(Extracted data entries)
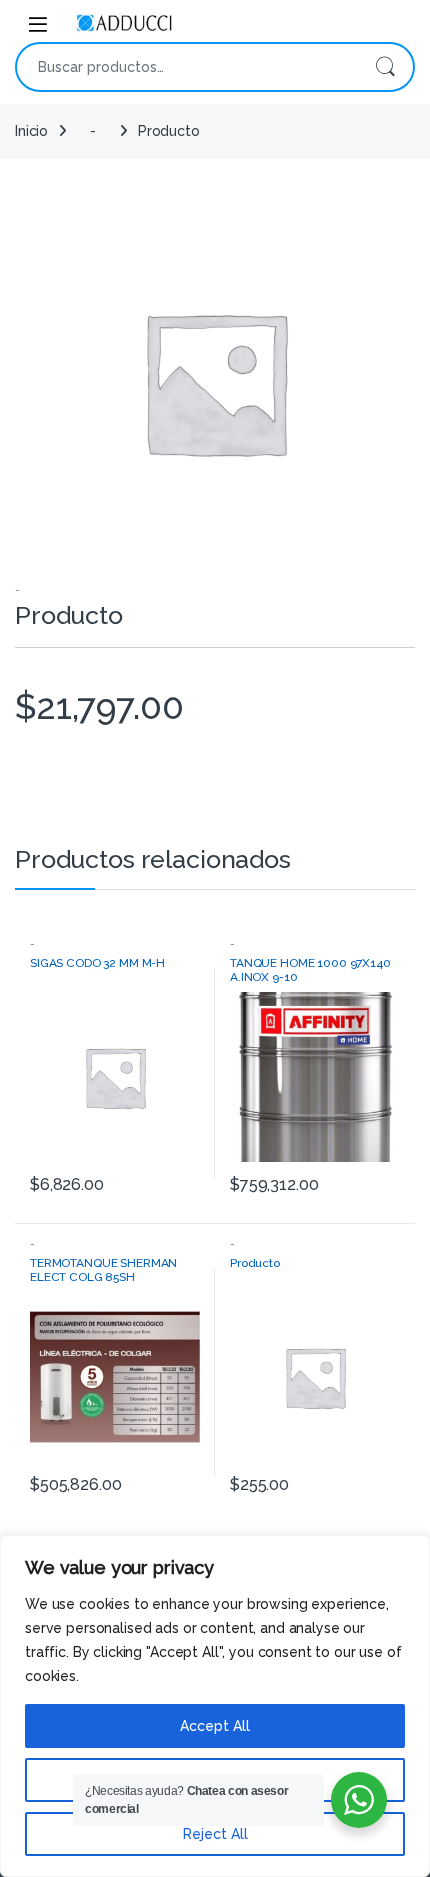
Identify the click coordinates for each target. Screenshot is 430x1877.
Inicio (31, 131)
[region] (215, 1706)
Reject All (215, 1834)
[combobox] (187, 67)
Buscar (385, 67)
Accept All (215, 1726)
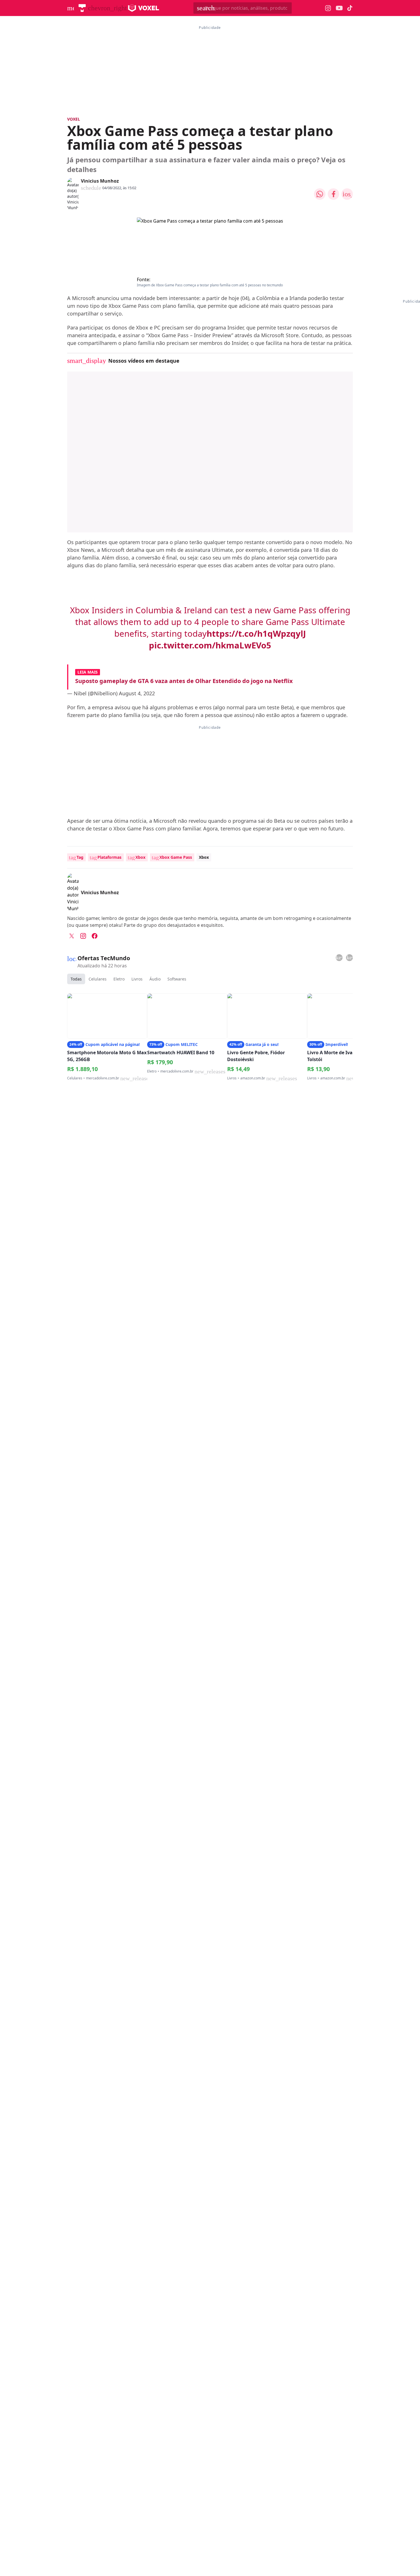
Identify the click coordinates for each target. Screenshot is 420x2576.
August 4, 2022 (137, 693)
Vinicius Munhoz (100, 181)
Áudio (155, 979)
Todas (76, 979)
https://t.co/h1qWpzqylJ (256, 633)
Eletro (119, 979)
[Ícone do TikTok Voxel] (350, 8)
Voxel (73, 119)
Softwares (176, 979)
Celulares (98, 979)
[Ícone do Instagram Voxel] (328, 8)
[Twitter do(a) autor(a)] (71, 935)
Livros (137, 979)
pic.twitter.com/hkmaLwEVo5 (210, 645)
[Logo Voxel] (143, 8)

## Work instruction:
Repeat every line above exactly, minus the pictures.

## Response area:
Identify the click coordinates for each target. Screenshot is 430x1877.
Inicio (31, 131)
[region] (215, 1706)
Reject All (215, 1834)
[combobox] (187, 67)
Buscar (385, 67)
Accept All (215, 1726)
Identify the click coordinates for each target. Screenshot is 420x2576.
August 4, 2022 (137, 693)
Vinicius Munhoz (100, 181)
Áudio (155, 979)
Todas (76, 979)
https://t.co/h1qWpzqylJ (256, 633)
Eletro (119, 979)
[Ícone do TikTok Voxel] (350, 8)
Voxel (73, 119)
Softwares (176, 979)
Celulares (98, 979)
[Ícone do Instagram Voxel] (328, 8)
[Twitter do(a) autor(a)] (71, 935)
Livros (137, 979)
pic.twitter.com/hkmaLwEVo5 (210, 645)
[Logo Voxel] (143, 8)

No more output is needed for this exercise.